Após uma série de alertas sobre os riscos associados ao uso de medicamentos manipulados para emagrecimento, a Anvisa (Agência Nacional de Vigilância Sanitária) divulgou novas diretrizes que restringem a utilização de certas substâncias em versões injetáveis. A medida afeta especialmente produtos como as chamadas “canetas emagrecedoras” à base de semaglutida ou tirzepatida, amplamente populares no mercado.
A decisão da agência se baseia em preocupações com a segurança dos pacientes, citando a ausência de controle rigoroso de qualidade nas fórmulas manipuladas, prescrições indevidas e relatos crescentes de efeitos adversos graves.
“Muita gente acha que, por ser manipulado, é a mesma coisa que a medicação comprada na farmácia. Mas não é. Estamos falando de moléculas que exigem estabilidade, controle de temperatura e precisão de dosagem. E isso só é garantido em medicamentos aprovados e fabricados sob rigor farmacêutico.”, explica Djairo Araújo, médico com atuação nas áreas de Nutrologia e Medicina Esportiva.
Por que a mudança?

__ENUNCIADO DA TAREFA__
Por favor, devolva na íntegra o texto sobre as novas diretrizes da Anvisa, sem mudar uma palavra.

__DADOS DISPONÍVEIS__
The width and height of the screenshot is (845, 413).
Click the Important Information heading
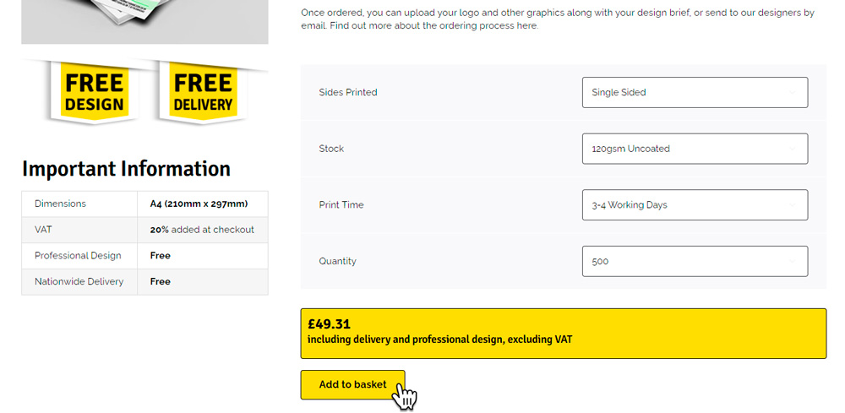126,169
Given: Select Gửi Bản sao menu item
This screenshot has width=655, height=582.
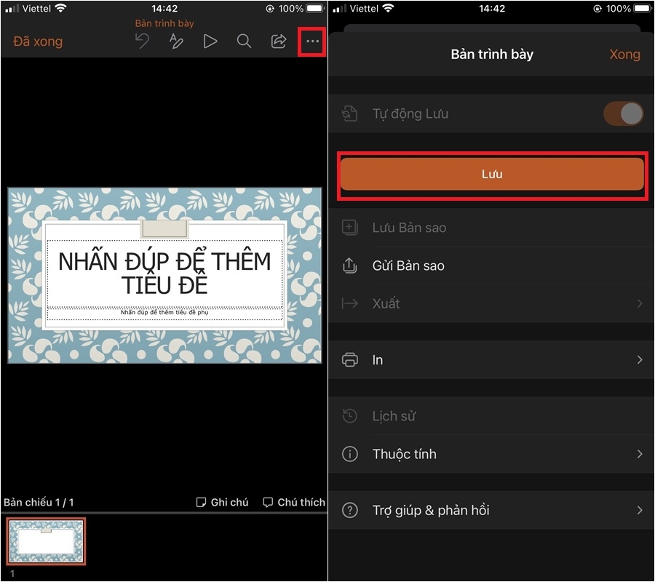Looking at the screenshot, I should pyautogui.click(x=492, y=266).
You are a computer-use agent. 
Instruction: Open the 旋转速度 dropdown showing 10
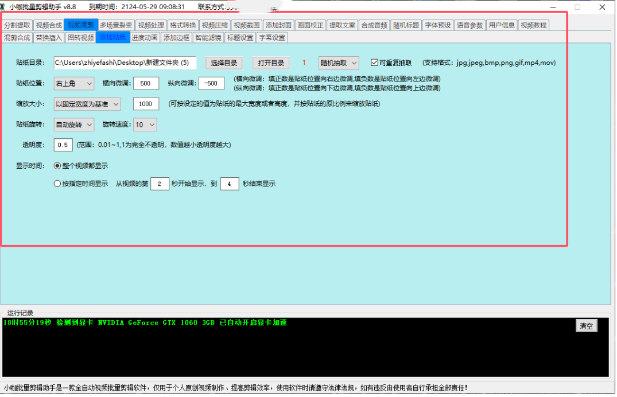click(x=145, y=124)
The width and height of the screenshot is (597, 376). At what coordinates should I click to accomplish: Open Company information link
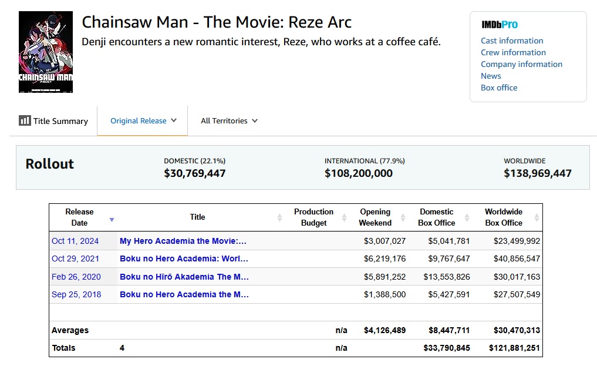[x=521, y=64]
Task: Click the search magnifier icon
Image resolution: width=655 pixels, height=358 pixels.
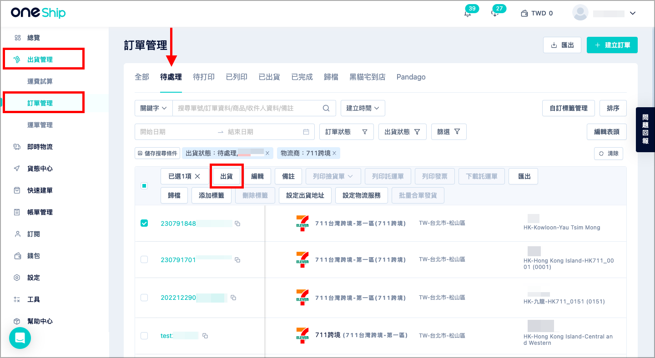Action: coord(326,108)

__RESOLUÇÃO DA TAREFA__
Após uma série de alertas sobre os riscos associados ao uso de medicamentos manipulados para emagrecimento, a Anvisa (Agência Nacional de Vigilância Sanitária) divulgou novas diretrizes que restringem a utilização de certas substâncias em versões injetáveis. A medida afeta especialmente produtos como as chamadas “canetas emagrecedoras” à base de semaglutida ou tirzepatida, amplamente populares no mercado.
A decisão da agência se baseia em preocupações com a segurança dos pacientes, citando a ausência de controle rigoroso de qualidade nas fórmulas manipuladas, prescrições indevidas e relatos crescentes de efeitos adversos graves.
“Muita gente acha que, por ser manipulado, é a mesma coisa que a medicação comprada na farmácia. Mas não é. Estamos falando de moléculas que exigem estabilidade, controle de temperatura e precisão de dosagem. E isso só é garantido em medicamentos aprovados e fabricados sob rigor farmacêutico.”, explica Djairo Araújo, médico com atuação nas áreas de Nutrologia e Medicina Esportiva.
Por que a mudança?